Lawn care is property owner’s responsibility

KAREN VIBERT-KENNEDY/Sun-Gazette A home with high grass in the front yard at the corner of Market Street and Rural Avenue on Friday. Homeowners in the city have recently been cited for high grass.

After 90 door tags recently were handed out to city property owners warning them of high grass ordinance violations, city Bureau of Codes officials said they are preparing to issue citations in accordance with city law.

Rain throughout April and May has caused a spurt in grass growth not seen in recent years, according to Joseph Gerardi, city codes administrator.

Trouble is, the city codes enforcement ordinance, which is readily available to read at the office or online through American Legal Publishing Corp., specifies the grass and weeds ordinance terms.

The growth of grass or weeds above the height of six inches or accumulation of garbage and rubbish and other debris is considered a nuisance, he said.

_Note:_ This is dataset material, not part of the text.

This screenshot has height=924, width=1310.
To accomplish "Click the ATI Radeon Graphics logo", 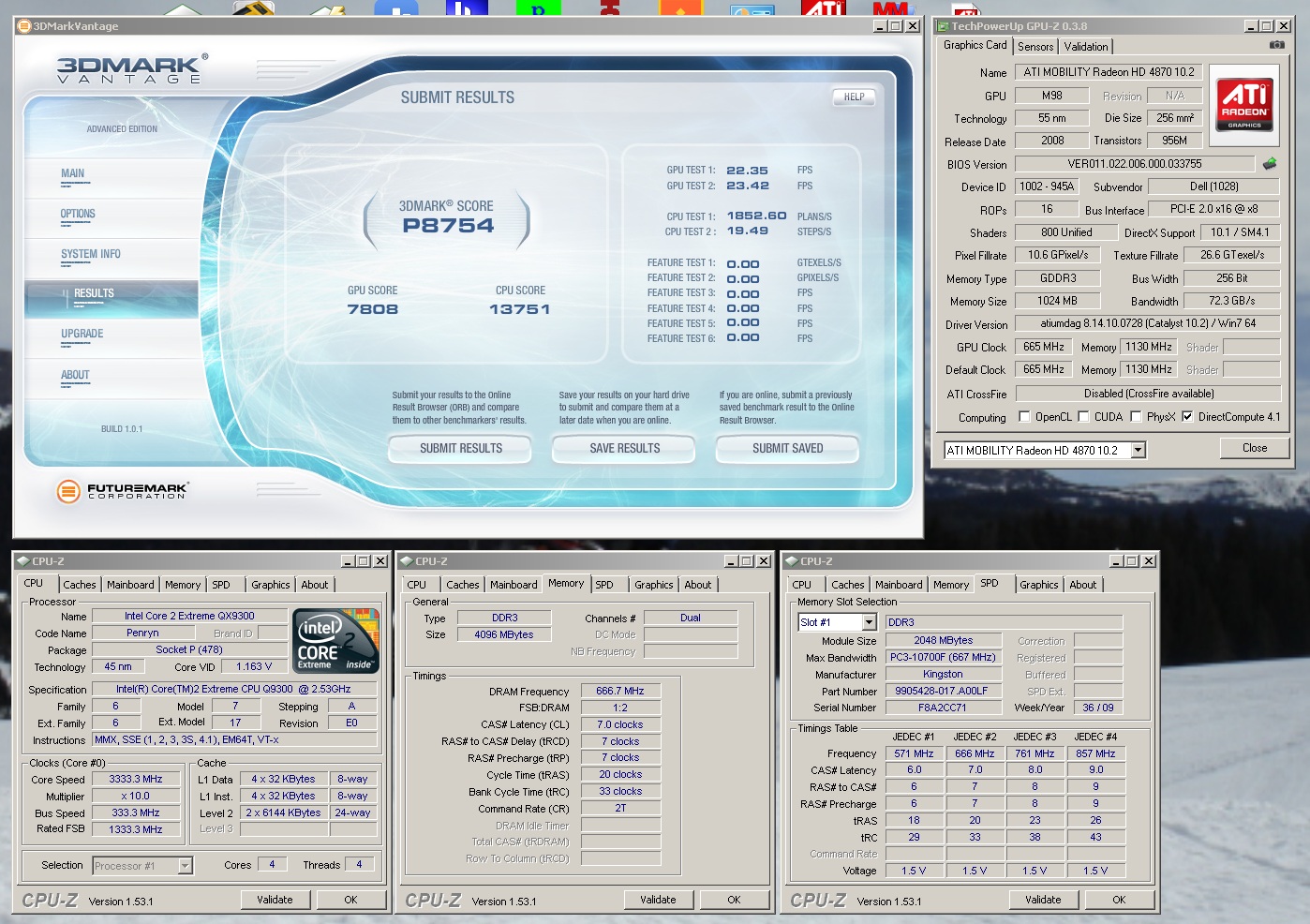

If the property has high grass or overgrowth of weeds and the written notice has been received, the owner of it has five days from the issuance of the notice to get it cleaned up, he said.

If that doesn’t happen, the city can have the grass and property cleaned up and the owner billed, according to the ordinance.

These costs can add up. The price of non-removal, fines and penalties may be entered by the city as a lien against the property, he said.

Whoever violates any provision will receive a fine not less than $10, nor more than $100, for each offense or imprisoned not more than 30 days, or both, he said. Adding to that, each day the violation continues will be a separate offense, he said.

Enforcement officers aren’t out to make money, but to enforce the laws on the books, Gerardi said.

Most of the officers are easy to work with if there is a promise of compliance but there are also penalties that come from neglect, he said.